Concernant l’accès à l’éducation -qui augmente pour les filles et les garçons- des millions de filles n’entrent jamais dans une salle de classe ou n’achèvent jamais leur éducation, en particulier dans les zones de conflit. En 2023, 129 millions de filles ne sont pas scolarisées dans le monde, elles pourraient être encore 110 millions en 2030. Rappelons qu’en Afghanistan, les talibans ont interdit, en 2022, l’éducation des filles au-delà de l’école élémentaire.
Aucun pays n’est parvenu à éradiquer la violence conjugale et seuls 27 pays disposent de systèmes complets de suivi et d’allocation budgétaire relatifs à l’égalité des sexes et à l’autonomisation des femmes. Chaque année, 245 millions de femmes de plus de 15 ans sont ainsi victimes de violences physiques de la part de leur partenaire, une femme sur 5 est mariée avant 18 ans.
L’objectif du travail décent est très loin d’être atteint pour les femmes. Pour chaque dollar de revenu du travail gagné par les hommes les femmes ne gagnaient que 51 cents en 2019. Moins de deux tiers des femmes âgées de 25 à 54 ans – 61,4 % – faisaient partie de la population active en 2022, contre 90,6 % des hommes, et les femmes étaient beaucoup moins bien payées. Et les femmes effectuent chaque jour 2,8 heures de tâches domestiques non payées de plus que les hommes
Dans les domaines de la science, de la technologie et de l’innovation, le rapport indique que « des obstacles persistants liés au genre limitent le rôle des femmes ». « En 2022, les inventeurs figurant sur les demandes de brevets internationaux étaient cinq fois moins souvent des femmes que des hommes.

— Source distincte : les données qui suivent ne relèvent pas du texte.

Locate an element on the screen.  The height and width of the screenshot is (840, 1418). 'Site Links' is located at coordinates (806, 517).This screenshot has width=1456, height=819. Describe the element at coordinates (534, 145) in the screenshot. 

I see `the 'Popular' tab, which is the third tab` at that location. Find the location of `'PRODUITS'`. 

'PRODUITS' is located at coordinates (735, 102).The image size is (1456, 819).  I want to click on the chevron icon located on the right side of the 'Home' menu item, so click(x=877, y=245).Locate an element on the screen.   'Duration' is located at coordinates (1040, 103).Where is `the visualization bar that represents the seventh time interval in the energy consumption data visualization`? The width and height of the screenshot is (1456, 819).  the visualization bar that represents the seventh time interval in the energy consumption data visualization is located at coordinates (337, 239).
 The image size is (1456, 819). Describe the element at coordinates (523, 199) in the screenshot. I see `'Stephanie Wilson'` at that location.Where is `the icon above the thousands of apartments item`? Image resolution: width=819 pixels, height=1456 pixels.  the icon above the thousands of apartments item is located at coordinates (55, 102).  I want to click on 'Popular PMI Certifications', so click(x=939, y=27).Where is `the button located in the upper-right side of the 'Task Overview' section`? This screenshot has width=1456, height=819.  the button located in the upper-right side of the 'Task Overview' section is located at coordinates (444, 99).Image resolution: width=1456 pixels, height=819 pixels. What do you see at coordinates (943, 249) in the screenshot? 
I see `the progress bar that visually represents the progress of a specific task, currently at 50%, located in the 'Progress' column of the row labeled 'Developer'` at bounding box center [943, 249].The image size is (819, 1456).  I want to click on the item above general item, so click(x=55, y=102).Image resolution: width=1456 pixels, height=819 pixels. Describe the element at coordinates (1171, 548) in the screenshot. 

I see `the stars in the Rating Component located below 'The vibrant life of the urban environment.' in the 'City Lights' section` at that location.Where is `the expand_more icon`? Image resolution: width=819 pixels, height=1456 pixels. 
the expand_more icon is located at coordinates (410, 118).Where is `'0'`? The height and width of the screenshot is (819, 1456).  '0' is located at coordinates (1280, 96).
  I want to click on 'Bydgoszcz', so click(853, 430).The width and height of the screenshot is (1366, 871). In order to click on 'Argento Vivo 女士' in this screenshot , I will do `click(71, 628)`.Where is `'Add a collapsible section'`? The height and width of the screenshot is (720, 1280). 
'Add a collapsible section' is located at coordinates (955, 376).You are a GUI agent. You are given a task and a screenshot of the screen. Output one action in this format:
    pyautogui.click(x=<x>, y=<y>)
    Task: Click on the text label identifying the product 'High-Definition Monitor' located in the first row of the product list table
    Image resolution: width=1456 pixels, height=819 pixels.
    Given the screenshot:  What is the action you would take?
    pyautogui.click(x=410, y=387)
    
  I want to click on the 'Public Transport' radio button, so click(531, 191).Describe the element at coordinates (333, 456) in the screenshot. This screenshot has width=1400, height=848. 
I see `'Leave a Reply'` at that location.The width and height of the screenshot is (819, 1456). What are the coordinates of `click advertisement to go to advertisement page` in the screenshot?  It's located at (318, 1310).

Et en 2020, les femmes n’occupaient qu’un poste de recherche sur trois dans le monde et seulement un emploi sur cinq dans le domaine des sciences, de la technologie, de l’ingénierie et des mathématiques (STEM).
Dans le pire des scénarios climatiques, l’insécurité alimentaire devrait toucher 236 millions de femmes et de filles supplémentaires, contre 131 millions d’hommes et de garçons supplémentaires.
Dans les postes de décision, les femmes ne détiennent que 26,7 % des sièges parlementaires, 35,5 % des sièges dans les gouvernements locaux et 28,2 % des postes de direction au travail.
Pour ONU Femmes, l’incapacité persistante à faire de la réalisation de l’égalité des sexes une priorité mettra en péril la réalisation de l’ensemble des ODD.
Le rapport qualifie le financement des programmes de promotion de l’égalité des sexes et de l’autonomisation des femmes d’ « inadéquat, imprévisible et réparti de manière incohérente entre les pays », précisant qu’entre 2020 et 2021, cette aide gouvernementale représentait « à peine 4 % du total de l’aide bilatérale, soit une baisse notable par rapport aux 5 % des années précédentes »
Présentant à la presse le nouveau rapport, la sous-secrétaire générale de l’ONU Maria-Francesca Spatolisano a déploré : « la résistance active à l’égalité des sexes et le sous-investissement chronique sont des facteurs clés de la lenteur des progrès et, dans certains cas, de l’inversion des gains déjà réalisés ».